In the lines below, look for "will". Copy each line where it appears.
LISTED ENTRIES Block Start
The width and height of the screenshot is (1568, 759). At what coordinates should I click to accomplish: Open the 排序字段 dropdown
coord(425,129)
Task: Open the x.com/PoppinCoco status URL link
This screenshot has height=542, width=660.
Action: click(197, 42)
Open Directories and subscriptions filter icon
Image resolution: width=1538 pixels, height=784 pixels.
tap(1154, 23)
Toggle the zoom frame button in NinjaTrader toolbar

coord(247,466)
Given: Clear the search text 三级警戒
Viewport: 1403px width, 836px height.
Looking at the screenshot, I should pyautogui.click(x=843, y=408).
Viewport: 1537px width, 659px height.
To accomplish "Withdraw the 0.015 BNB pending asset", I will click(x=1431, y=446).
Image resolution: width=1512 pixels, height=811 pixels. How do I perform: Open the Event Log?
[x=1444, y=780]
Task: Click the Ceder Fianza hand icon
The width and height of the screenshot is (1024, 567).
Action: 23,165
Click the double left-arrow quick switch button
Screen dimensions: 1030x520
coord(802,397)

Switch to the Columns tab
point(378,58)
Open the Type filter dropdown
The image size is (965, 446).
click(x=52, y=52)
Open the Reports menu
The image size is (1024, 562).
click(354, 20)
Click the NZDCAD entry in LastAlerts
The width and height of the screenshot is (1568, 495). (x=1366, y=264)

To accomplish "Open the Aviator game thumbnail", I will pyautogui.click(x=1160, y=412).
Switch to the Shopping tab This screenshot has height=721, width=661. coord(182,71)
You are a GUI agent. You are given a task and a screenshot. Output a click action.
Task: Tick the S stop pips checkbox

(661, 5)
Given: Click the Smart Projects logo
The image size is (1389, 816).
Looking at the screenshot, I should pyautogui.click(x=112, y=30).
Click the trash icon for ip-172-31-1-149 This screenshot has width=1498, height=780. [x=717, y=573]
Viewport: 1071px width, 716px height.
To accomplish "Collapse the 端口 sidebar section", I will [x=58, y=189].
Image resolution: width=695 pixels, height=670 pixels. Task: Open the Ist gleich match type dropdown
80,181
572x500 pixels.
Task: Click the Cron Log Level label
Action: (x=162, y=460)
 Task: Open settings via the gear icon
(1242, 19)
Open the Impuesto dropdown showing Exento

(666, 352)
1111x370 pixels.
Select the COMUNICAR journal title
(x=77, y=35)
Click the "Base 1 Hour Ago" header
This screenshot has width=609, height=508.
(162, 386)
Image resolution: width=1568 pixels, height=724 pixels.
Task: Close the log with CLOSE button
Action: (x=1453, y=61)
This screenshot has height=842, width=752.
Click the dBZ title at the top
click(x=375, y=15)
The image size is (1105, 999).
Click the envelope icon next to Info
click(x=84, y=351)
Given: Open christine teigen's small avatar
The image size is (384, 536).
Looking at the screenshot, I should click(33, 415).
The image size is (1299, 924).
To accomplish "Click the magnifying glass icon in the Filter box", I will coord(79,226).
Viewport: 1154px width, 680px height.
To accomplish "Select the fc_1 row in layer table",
LISTED ENTRIES Block End
RESULT OF THIS EXERCISE -
To accomplish "Withdraw the 0.015 BNB pending asset", I will click(x=1431, y=446).
To accomplish "Open the Aviator game thumbnail", I will pyautogui.click(x=1160, y=412).
To accomplish "Collapse the 端口 sidebar section", I will [x=58, y=189].
To accomplish "Click the magnifying glass icon in the Filter box", I will coord(79,226).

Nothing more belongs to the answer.